[DIRECTIONS FOR THIS TASK] The complete set of records below must be repeated precisely as given.

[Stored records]
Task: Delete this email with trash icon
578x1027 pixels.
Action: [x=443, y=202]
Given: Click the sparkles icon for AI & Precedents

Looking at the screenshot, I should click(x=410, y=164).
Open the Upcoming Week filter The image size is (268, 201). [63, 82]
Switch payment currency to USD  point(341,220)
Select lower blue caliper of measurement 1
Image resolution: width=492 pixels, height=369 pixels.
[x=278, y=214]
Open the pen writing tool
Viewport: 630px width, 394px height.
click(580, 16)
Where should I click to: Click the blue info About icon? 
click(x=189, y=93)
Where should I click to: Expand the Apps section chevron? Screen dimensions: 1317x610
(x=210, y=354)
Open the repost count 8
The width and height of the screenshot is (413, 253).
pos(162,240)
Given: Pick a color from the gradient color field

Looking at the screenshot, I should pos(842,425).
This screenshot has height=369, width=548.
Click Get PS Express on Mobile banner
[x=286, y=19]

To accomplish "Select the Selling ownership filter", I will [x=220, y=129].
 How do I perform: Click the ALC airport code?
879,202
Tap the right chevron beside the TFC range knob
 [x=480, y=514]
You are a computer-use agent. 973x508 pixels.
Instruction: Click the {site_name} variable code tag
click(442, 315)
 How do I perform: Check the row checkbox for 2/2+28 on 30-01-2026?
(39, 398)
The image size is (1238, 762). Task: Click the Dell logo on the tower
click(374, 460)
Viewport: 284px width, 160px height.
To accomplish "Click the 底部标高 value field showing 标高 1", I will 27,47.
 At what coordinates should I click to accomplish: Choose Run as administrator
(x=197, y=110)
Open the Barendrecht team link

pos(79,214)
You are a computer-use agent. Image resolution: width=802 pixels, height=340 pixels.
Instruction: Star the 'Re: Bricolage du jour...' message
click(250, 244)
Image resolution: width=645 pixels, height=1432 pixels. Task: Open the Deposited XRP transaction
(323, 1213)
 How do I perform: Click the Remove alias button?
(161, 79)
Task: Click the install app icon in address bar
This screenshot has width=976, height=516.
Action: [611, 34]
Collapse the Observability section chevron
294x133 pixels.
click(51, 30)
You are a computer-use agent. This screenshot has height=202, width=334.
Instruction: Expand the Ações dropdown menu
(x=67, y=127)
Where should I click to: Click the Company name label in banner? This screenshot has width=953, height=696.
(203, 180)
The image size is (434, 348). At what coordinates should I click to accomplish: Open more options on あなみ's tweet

[OUTPUT OF THE TASK]
Task: Delete this email with trash icon
578x1027 pixels.
Action: [x=443, y=202]
Given: Click the sparkles icon for AI & Precedents

Looking at the screenshot, I should click(x=410, y=164).
Open the Upcoming Week filter The image size is (268, 201). [63, 82]
Switch payment currency to USD  point(341,220)
Select lower blue caliper of measurement 1
Image resolution: width=492 pixels, height=369 pixels.
[x=278, y=214]
Open the pen writing tool
Viewport: 630px width, 394px height.
click(580, 16)
Where should I click to: Click the blue info About icon? 
click(x=189, y=93)
Where should I click to: Expand the Apps section chevron? Screen dimensions: 1317x610
(x=210, y=354)
Open the repost count 8
The width and height of the screenshot is (413, 253).
pos(162,240)
Given: Pick a color from the gradient color field

Looking at the screenshot, I should pos(842,425).
This screenshot has height=369, width=548.
Click Get PS Express on Mobile banner
[x=286, y=19]

To accomplish "Select the Selling ownership filter", I will [x=220, y=129].
 How do I perform: Click the ALC airport code?
879,202
Tap the right chevron beside the TFC range knob
 [x=480, y=514]
You are a computer-use agent. 973x508 pixels.
Instruction: Click the {site_name} variable code tag
click(442, 315)
 How do I perform: Check the row checkbox for 2/2+28 on 30-01-2026?
(39, 398)
The image size is (1238, 762). Task: Click the Dell logo on the tower
click(374, 460)
Viewport: 284px width, 160px height.
To accomplish "Click the 底部标高 value field showing 标高 1", I will 27,47.
 At what coordinates should I click to accomplish: Choose Run as administrator
(x=197, y=110)
Open the Barendrecht team link

pos(79,214)
You are a computer-use agent. Image resolution: width=802 pixels, height=340 pixels.
Instruction: Star the 'Re: Bricolage du jour...' message
click(250, 244)
Image resolution: width=645 pixels, height=1432 pixels. Task: Open the Deposited XRP transaction
(323, 1213)
 How do I perform: Click the Remove alias button?
(161, 79)
Task: Click the install app icon in address bar
This screenshot has width=976, height=516.
Action: [611, 34]
Collapse the Observability section chevron
294x133 pixels.
click(51, 30)
You are a computer-use agent. This screenshot has height=202, width=334.
Instruction: Expand the Ações dropdown menu
(x=67, y=127)
Where should I click to: Click the Company name label in banner? This screenshot has width=953, height=696.
(203, 180)
The image size is (434, 348). At what coordinates should I click to accomplish: Open more options on あなみ's tweet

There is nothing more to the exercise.